Aunque las charlas eran de rutina, le gustaba verla, saludarla y de, tanto en tanto, preguntarle por sus hijos. Se acordaba que tenía dos pero se le habían borrado los nombres y las edades. Y habían pasado el punto en el que valía repreguntar. Eduardo no tenía hijos. Después de años de intentarlo con Elvira habían decidido que ellos dos bastaban.

Estaba corriendo una pila de muebles para poder entrar más cómodo en la cocina cuando la descubrió. La gata estaba mirándolo desde la parte superior de un bahiut en el extremo del living. ¿Habría entrado por la ventana del baño? Tenía la costumbre de dejarla abierta para que el olor a humedad se disipara. Corrió la cortina y corroboró que la ventana tenía la traba puesta. La gata lo escudriñó con la mirada y le clavó los ojos miel en los suyos. Le recordó de inmediato a Elvira y le sacó una sonrisa. Nunca le habían gustado los animales, pero ese lo hizo sentir a gusto. Le dio un tarrito de leche, no sabía qué comían los gatos.

Al día siguiente fue al supermercado y su cajera no estaba. Le contaron que había tenido un problema personal. Volvió a casa con las provisiones de siempre: un vino, un quesito, un poco de fiambre, pan y pepas, a lo que sumó, después de pensarlo un momento, alimento para gatos.

El animal seguía ahí a pesar de que él le había dejado la ventana abierta para que se fuera.

Pasó el día midiéndose con la gata. Se le fue acercando de a poco hasta que se le acurrucó en las piernas. Tratando de moverse lo menos posible sacó de la mesa de luz el cepillo de Elvira. Se lo pasó por el pelaje dorado. La gata se retorció mientras hacía ruidos que le salían del estómago. Parecía un masajeador por la manera en la que vibraba. Sintió el calor de su cuerpo encima y la humedad de la lengua rasposa en la mano.

Esa tarde su hermano fue a visitarlo.

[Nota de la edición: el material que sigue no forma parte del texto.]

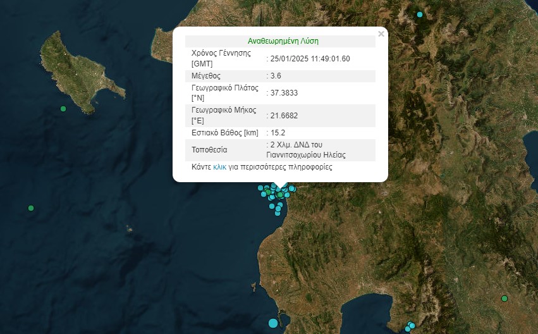Click the isolated green marker in the western sea
The height and width of the screenshot is (334, 538).
(x=31, y=208)
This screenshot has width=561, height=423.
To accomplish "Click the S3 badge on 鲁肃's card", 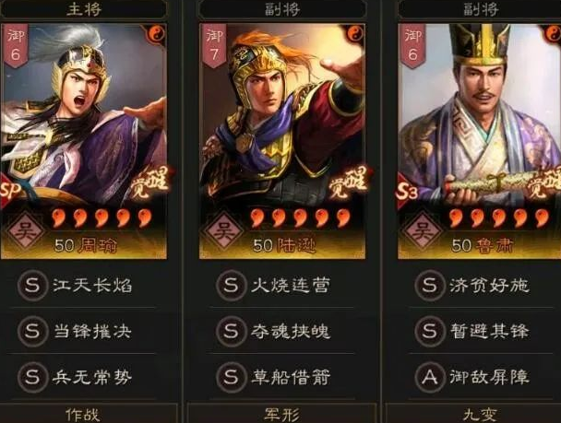I will [x=407, y=193].
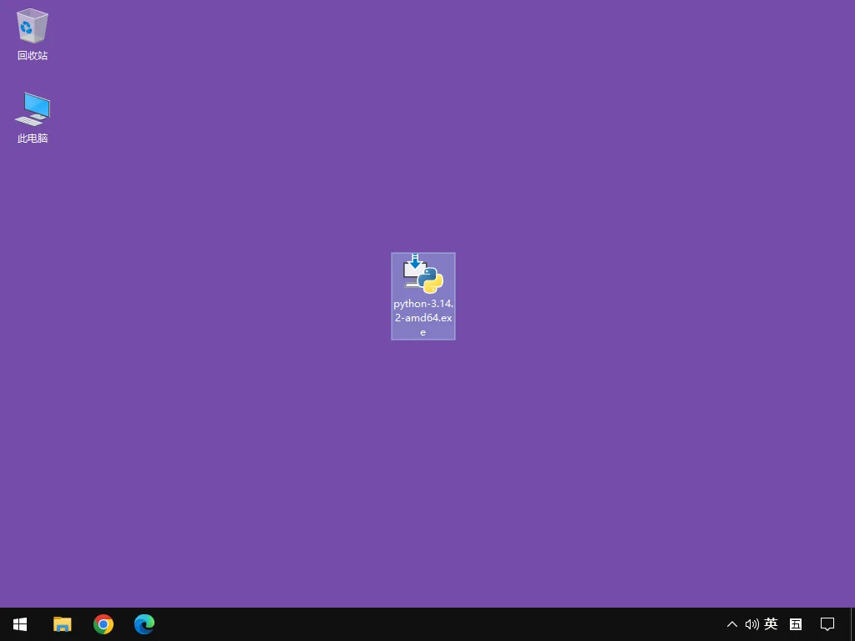Click blank taskbar space right of Edge
The width and height of the screenshot is (855, 641).
pyautogui.click(x=417, y=624)
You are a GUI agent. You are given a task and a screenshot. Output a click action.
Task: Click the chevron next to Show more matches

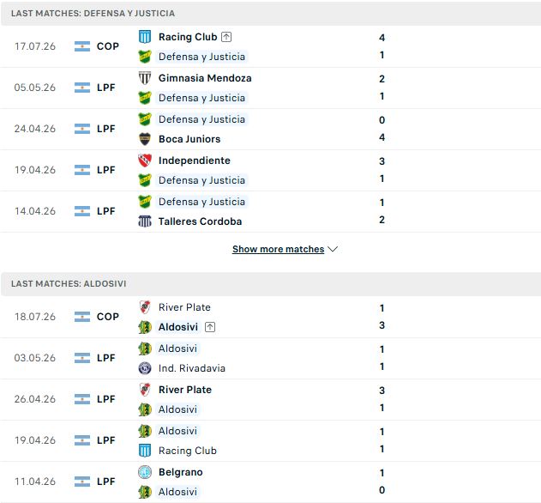[333, 249]

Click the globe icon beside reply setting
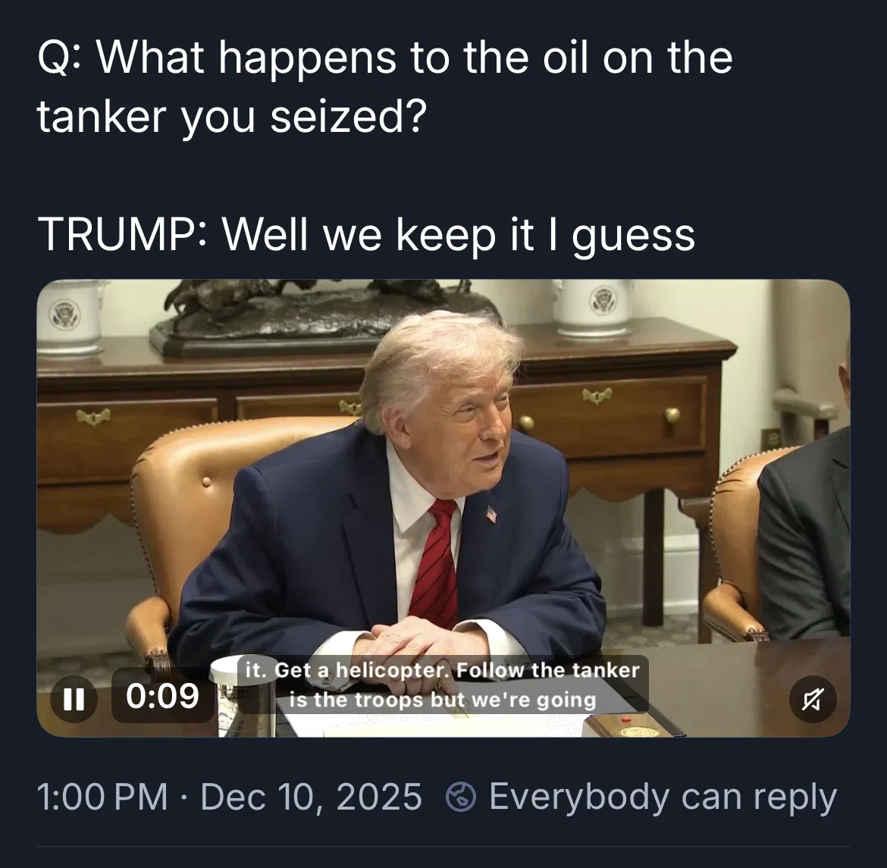point(461,797)
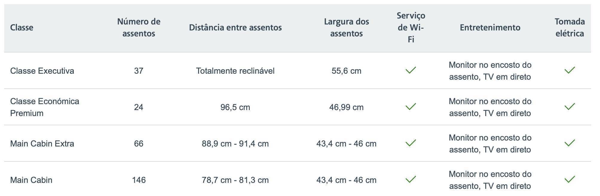Image resolution: width=600 pixels, height=196 pixels.
Task: Click the Totalmente reclinável cell
Action: coord(235,71)
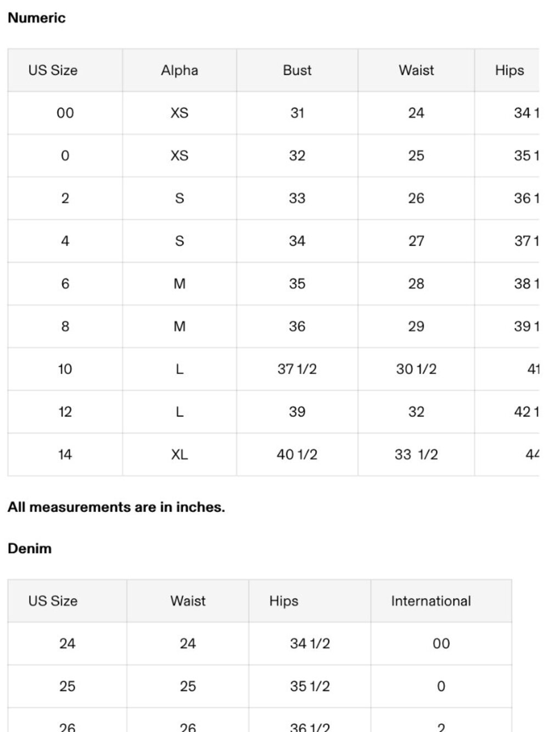Select the bust value 37 1/2

coord(297,369)
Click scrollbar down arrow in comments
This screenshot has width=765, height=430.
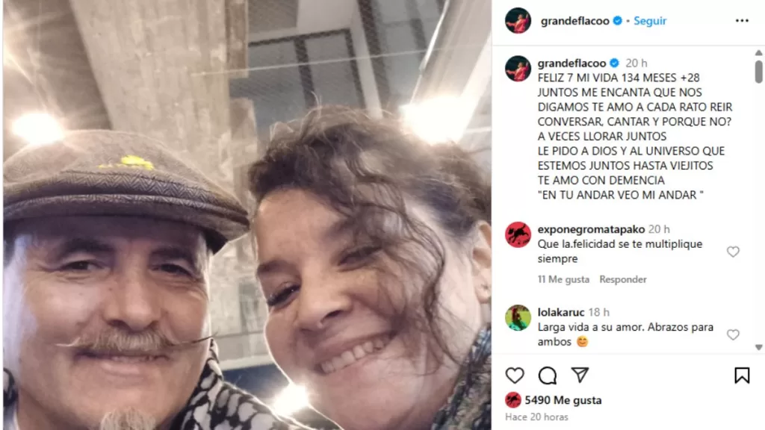(758, 347)
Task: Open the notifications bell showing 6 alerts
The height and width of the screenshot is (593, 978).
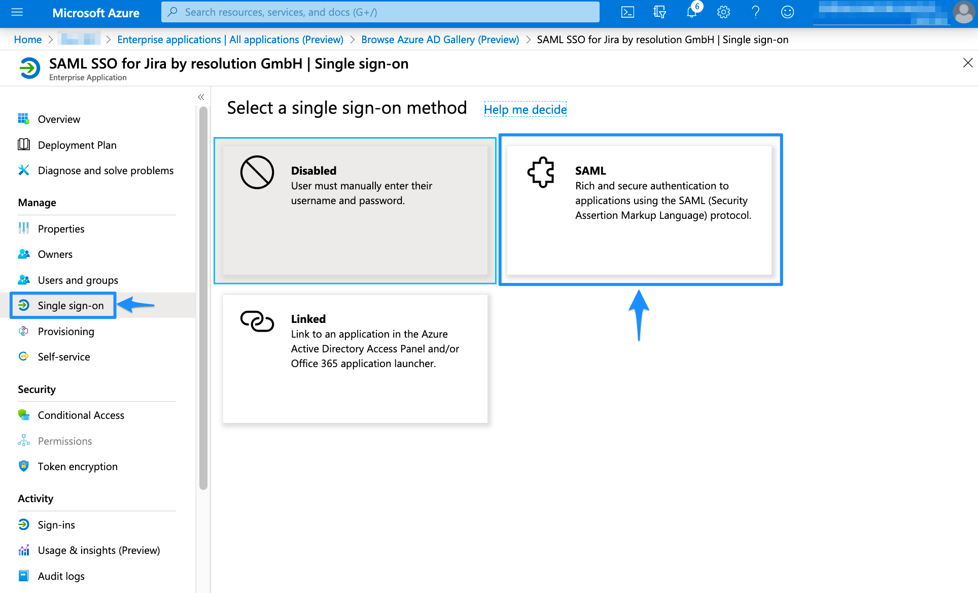Action: point(691,12)
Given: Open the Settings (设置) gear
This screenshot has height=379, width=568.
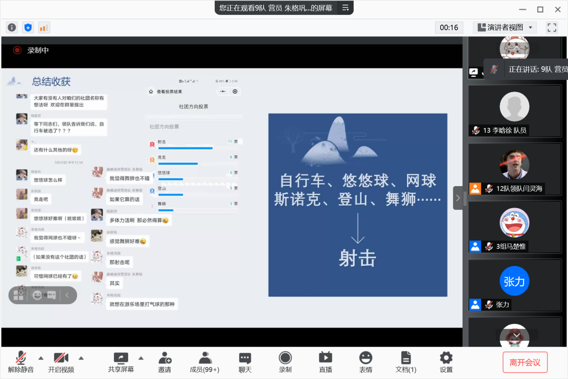Looking at the screenshot, I should [x=446, y=362].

Llevó una pizza con cerveza y retomó la charla de siempre. Que tenía que vaciar la casa, que no era higiénico, que podía presentarle a una señora de su edad para pasar el rato, que no entendía por qué no lograba deshacerse de esas porquerías, o al menos de las cosas de Elvira. La gata lo estudiaba desde la punta de un dressoire francés. Si no fuera por el movimiento de la cola del animal lo habría confundido con una estatua.

—¿Ahora tenés un gato? ¡Si no podés hacerte cargo de vos mismo!

No llegó a terminar la frase que la gata le saltó encima y le clavó las uñas en el pecho. Logró librarse de la criatura y revolearla contra una cómoda inglesa. Eduardo sonrió pensando en algo similar a la justicia poética. La pizza quedó sin terminar y la cerveza caliente en la mesa cuando su hermano se fue furioso. Prometió no volver hasta que no se hubiera deshecho de “ese gato endemoniado”. Fue la última vez que lo vio.

Eduardo cerró la ventana definitivamente. La gata comenzó a dormir en la almohada de Elvira. Montaba los muebles con agilidad. Se afilaba las uñas en el cartón coarrugado que en otra época había usado para envolver los muebles para la entrega. La peinaba todos los días. Le contaba los proyectos de restauración que tenía en mente y que podría realizar una vez que la artrosis le diera tregua. Contaba la cantidad de dinero invertido en los muebles encimados. Ellos dos parecían suficiente.

Días después volvió a al supermercado y le sonrió a la empleada de siempre, de vuelta en su puesto.

—Hola, Don, ¿cómo anda hoy?

El gesto de Eduardo se desfiguró al verle la cara atravesada por una cicatriz que le nacía en la frente y le terminaba en el mentón.

—¿Qué le pasó, querida?

—Ay don, un gato loco me atacó la semana pasada. Fue una pesadilla. Tuve que ir a darme la antitetánica, ver a un cirujano plástico. Me dijeron que va a quedar alguna marca, pero bueno, ahí ando con cremas, protector solar. Un verdadero infierno…

Eduardo dejó la compra en el mostrador y salió dando zancadas largas. Llegó a casa con las manos vacías y el corazón acelerado. La gata lo escudriñaba sobre un cuadro de Quinquela Martín original (al menos eso le habían dicho en el sitio web en el que lo compró): lo estaba usando para afilarse las uñas.

Agitaba la cola despacio, de izquierda a derecha, y mantenía las orejas bajas. Los ojos de Eduardo se humedecieron y le tembló el cuerpo. Corrió hasta el animal y lo alzó en los brazos. Le dio un beso en la coronilla. Ya no volvería más a aquél supermercado.